While various materials can be used for all of the components referred to herein, preferably steel or some other strong and durable materials are used.
Various features of the invention are set forth in the following claims.

Claims

1. A method for moving a massive container comprising the steps of:

connecting a cradle to the container;

lifting the container vertically; and

pivoting the cradle to rotate about ninety degrees the container in a vertical plane.

2. The method according to claim 1, wherein the step of vertically lifting the container is performed before rotating the container.

3. The method according to claim 1, wherein the step of vertically lifting the container is performed while rotating the container.

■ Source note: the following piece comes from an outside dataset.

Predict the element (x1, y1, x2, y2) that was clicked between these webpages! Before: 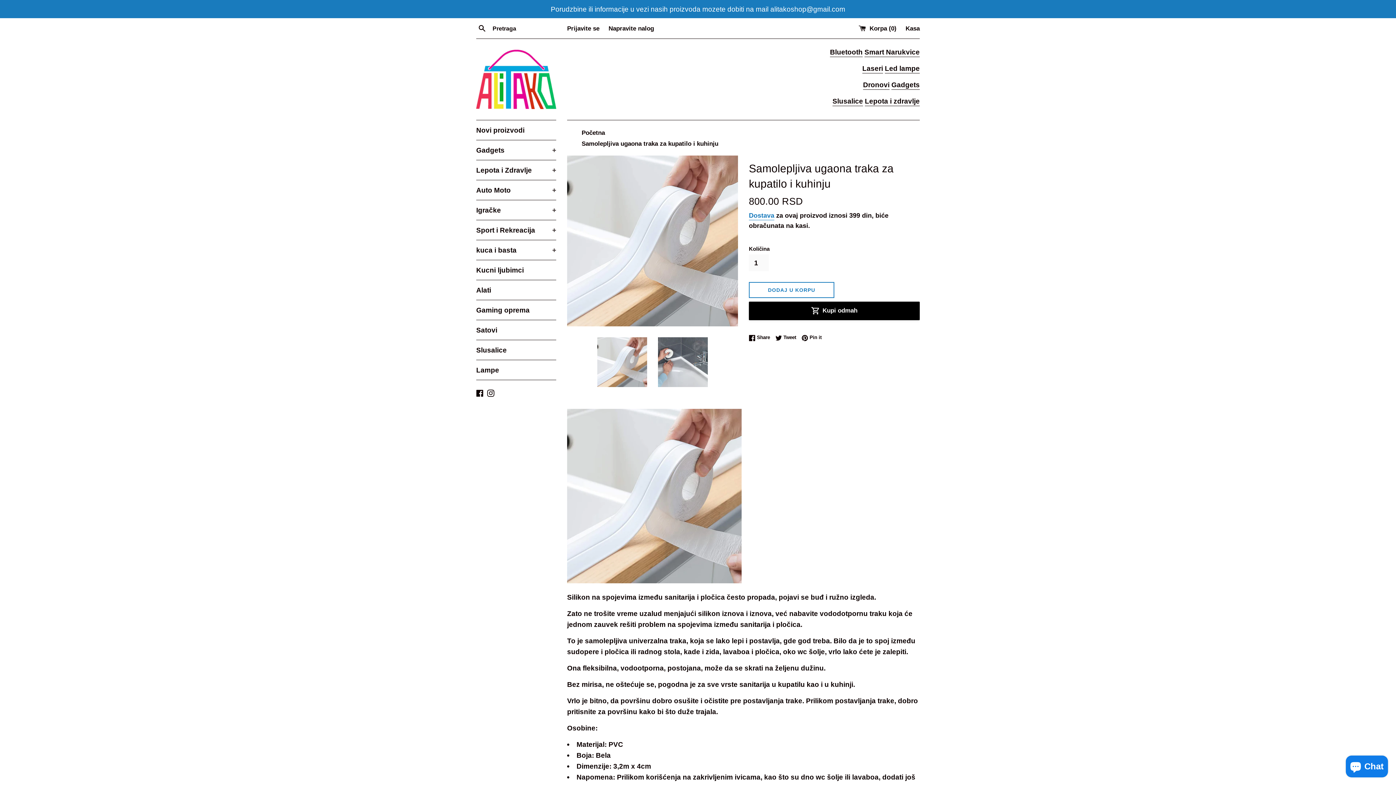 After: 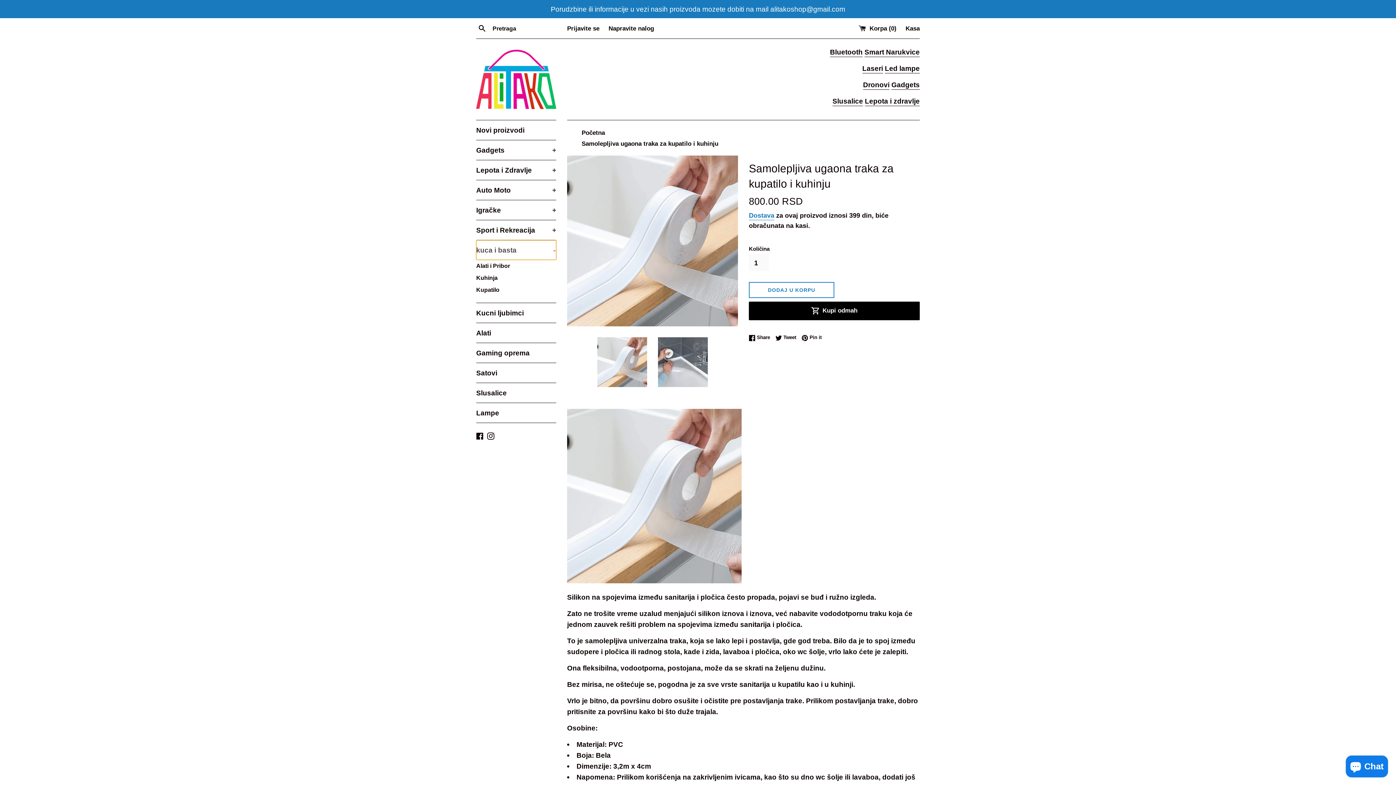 Action: label: kuca i basta
+ bbox: (476, 240, 556, 260)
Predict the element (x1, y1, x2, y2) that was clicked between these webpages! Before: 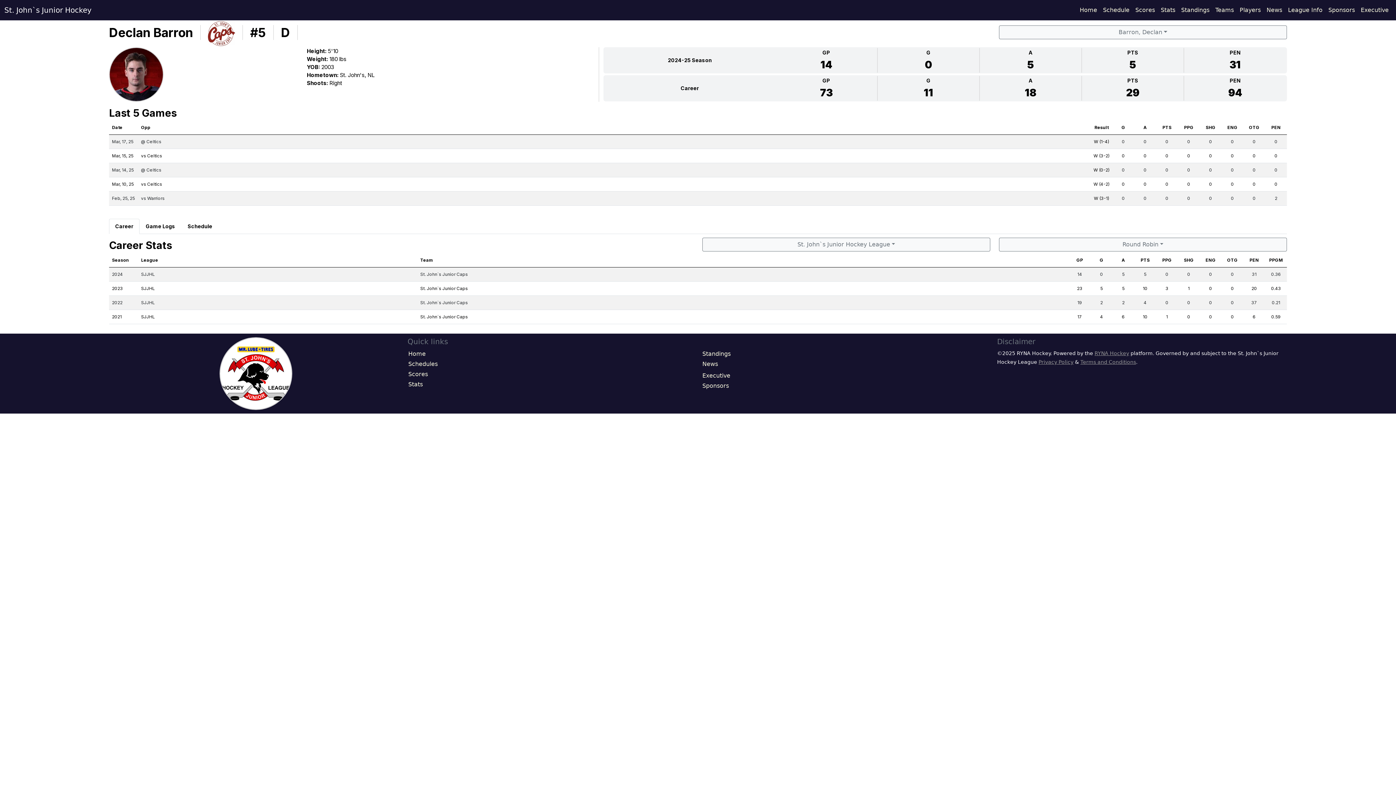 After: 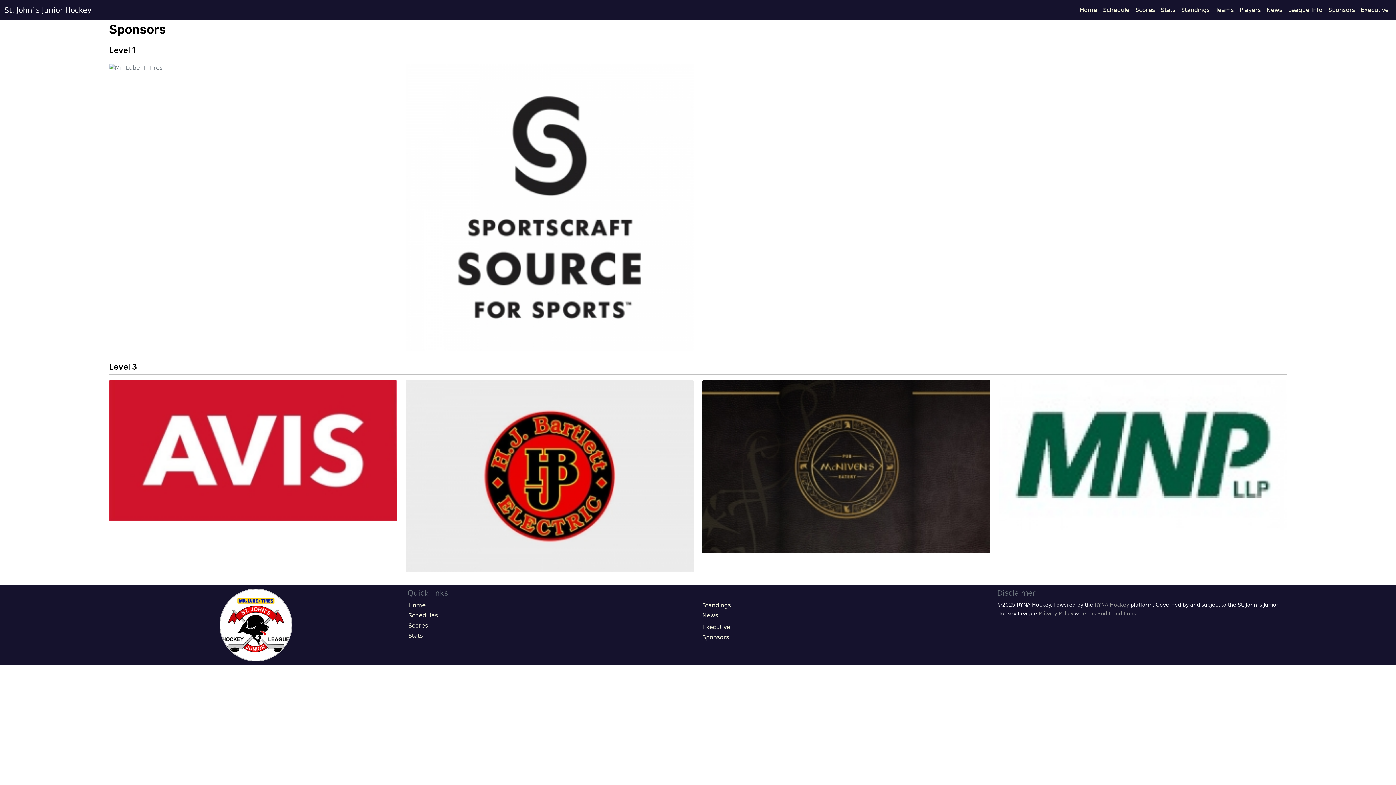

4. The method according to claim 1, further comprising the step of horizontally moving the container.

5. A method for lifting and rotating a massive container comprising the steps of:

attaching means to the container for cradling the container; and

rotating about ninety degrees the container in a vertical plane.

6. The method according to claim 5, further comprising the step of vertically moving the container.

7. The method according to claim 5, further comprising the step of vertically moving the container before rotating the container.

8. The method according to claim 5, further comprising the step of vertically moving the container while rotating the container.

9. The method according to claim 5, further comprising the step of vertically moving the container and the step of horizontally moving the container.